Es difícil definir la impotencia de la comunidad internacional durante aquel trágico año, pero sólo era la lógica consecuencia de la debilidad y división demostrada especialmente por Europa durante los tres años de guerra previos, y, antes, durante los largos preparativos para esta operación de limpieza étnica, pensada, organizada y dirigida por el régimen de Milosevic. Aquella tragedia comenzó como buena nueva con el hundimiento de los regímenes comunistas en Centroeuropa. Desmoronada la ideología sobre la que basaban su legitimidad histórica, los aparatos comunistas de las diferentes repúblicas encuentran en el nacionalismo su ideología sustitutoria.
Milosevic, un líder carismático joven y osado, derriba a la cúpula de grises aparatchiks serbios y moviliza al pueblo contra un enemigo exterior, un pueblo odiado, imprescindible en su estrategia. Ese papel lo cumplen los albaneses kosovares, musulmanes en su mayoría, que habitan una provincia autónoma en el sur y que, según las leyendas nacionales serbias, es la cuna y el baluarte del espíritu nacional. La palabra mágica para lograr la incondicional adhesión del pueblo serbio a su proyecto supremacista es Kosovo. De allí se extendería la fuerza expansionista nacionalista que en Bosnia tendría por enemigos a otros musulmanes, los bosnios.
En Kosovo comienza Milosevic la aplicación de su plan para hacer de los serbios la nación hegemónica en la agónica Yugoslavia forjada por Tito con represión masiva del nacionalismo y un sistema de equilibrio de poderes en la dictadura. Este sistema quedó definitivamente periclitado por la exigencia de supremacía racial serbia formulada por el caudillo, un comunista que no habla de comunismo y convierte el mito nacional medieval en doctrina de Estado.
Si en 1987, con su ascenso al poder en Serbia, ya consigue liquidar la autonomía de Kosovo y de la Voivodina, donde conviven serbios con una minoría húngara, en 1989 comienza la aplicación brutal del régimen de apartheid en Kosovo, donde la exigua minoría serbia pasa a asumir todos los poderes y la mayoría albanesa es desposeída de sus derechos.
——————————
Ejercicios:
- 1) ¿Qué nombres de lugares aparecen en el texto sobre Milosevic y Kosovo? Enumérelos todos, cada uno una sola vez.
- 2) Prosiga el texto sobre Milosevic y Kosovo a partir de su última frase.
Para resolver estas tareas no se necesita el material.

Datos disponibles:
——————————
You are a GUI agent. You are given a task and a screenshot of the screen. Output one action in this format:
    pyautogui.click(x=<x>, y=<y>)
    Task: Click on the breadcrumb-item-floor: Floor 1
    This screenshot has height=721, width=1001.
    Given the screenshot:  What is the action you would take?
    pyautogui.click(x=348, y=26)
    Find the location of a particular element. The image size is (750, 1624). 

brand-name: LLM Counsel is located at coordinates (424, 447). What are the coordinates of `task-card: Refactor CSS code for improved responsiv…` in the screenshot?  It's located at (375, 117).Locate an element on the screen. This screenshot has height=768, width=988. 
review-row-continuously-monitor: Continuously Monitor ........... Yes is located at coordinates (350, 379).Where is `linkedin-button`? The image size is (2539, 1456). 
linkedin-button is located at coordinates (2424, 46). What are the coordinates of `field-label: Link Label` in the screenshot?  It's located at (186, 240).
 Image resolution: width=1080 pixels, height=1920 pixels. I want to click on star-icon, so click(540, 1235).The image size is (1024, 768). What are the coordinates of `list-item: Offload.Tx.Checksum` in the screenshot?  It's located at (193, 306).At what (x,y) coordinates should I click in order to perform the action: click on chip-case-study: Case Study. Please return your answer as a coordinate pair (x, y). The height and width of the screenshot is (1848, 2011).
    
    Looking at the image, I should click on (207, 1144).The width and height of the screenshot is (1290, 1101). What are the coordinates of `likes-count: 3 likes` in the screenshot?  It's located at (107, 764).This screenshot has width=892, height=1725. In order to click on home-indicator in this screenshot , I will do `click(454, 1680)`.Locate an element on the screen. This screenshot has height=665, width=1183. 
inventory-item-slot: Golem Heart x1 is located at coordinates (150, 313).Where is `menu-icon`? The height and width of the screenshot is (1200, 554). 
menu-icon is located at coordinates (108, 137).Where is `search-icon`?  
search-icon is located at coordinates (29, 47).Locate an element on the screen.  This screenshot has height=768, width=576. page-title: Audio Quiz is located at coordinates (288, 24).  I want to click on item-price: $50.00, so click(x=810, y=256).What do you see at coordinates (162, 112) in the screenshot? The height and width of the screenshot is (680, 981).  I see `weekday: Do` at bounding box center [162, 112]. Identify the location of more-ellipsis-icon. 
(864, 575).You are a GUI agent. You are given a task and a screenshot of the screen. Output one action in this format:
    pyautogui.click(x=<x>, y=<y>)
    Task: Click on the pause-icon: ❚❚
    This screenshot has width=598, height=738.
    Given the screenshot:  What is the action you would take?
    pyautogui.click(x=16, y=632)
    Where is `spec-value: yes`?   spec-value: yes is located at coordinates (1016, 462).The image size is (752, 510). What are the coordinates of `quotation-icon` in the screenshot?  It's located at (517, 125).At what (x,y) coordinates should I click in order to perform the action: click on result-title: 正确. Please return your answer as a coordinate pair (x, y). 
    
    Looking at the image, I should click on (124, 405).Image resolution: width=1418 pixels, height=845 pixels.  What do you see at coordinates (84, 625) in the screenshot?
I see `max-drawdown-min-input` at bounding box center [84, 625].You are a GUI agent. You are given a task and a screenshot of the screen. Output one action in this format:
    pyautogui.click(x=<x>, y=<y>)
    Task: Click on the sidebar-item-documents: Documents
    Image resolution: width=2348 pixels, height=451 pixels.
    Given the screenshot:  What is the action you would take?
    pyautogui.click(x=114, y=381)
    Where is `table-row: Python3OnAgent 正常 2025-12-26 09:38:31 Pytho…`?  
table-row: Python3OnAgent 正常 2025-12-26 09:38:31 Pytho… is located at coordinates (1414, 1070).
——————————
Respuestas por tarea:
- 1) Europa, Centroeuropa, Kosovo, Bosnia, Yugoslavia, Serbia y Voivodina.

- 2)
Croacia y Eslovenia se rebelan contra los intentos de Milosevic en convertirlas en minorías en una Yugoslavia de hegemonía serbia. Llegan las proclamaciones de independencia en junio de 1991, y con ellas la guerra. Un año más tarde se extiende inevitablemente a Bosnia, donde conviven musulmanes, croatas y serbios. Milosevic quiere unir todas las "tierras serbias" desde la Krajina a Kosovo, y por tanto hacer suya Bosnia entera. Si al principio la guerra parece un paseo militar para los serbios, pronto Croacia se organiza con fuerte ayuda exterior y no tardan en llegar los primeros fracasos del ejército serbio.
En 1995, Croacia logra romper las defensas serbias en su territorio y en una gran ofensiva por la Krajina provoca una inmensa oleada de refugiados serbios hacia el sur. En la guerra sin cuartel por territorio propio limpio de individuos de otras etnias se inscribe la matanza de Srebrenica.
Es el presidente Bill Clinton, quien decide una intervención para poner fin a las matanzas y a la sistemática humillación de las fuerzas de la ONU que culminaron en Srebrenica con la vergonzosa actuación de unas tropas holandesas que entregaron sin resistencia a la población musulmana a sus verdugos. Mucho se ha escrito sobre la ignominia de aquel negro capítulo de la historia europea. Pero aún está por escribir el relato completo de la pasividad, cuando no connivencia, de una Europa dubitativa e impotente ante los sistemáticos crímenes serbios de la población civil que comenzó ya en 1991, después emulados por los croatas. Su impunidad, que no quedó rota hasta después de la frágil Paz de Dayton, después de 300.000 muertos, 10.000 desaparecidos y cuatro millones de refugiados.
La falta de decisión de las democracias frente al racismo nacionalista dejó así en Bosnia, en Srebrenica, un testimonio imperecedero y una advertencia sobre el inconcebible potencial criminal.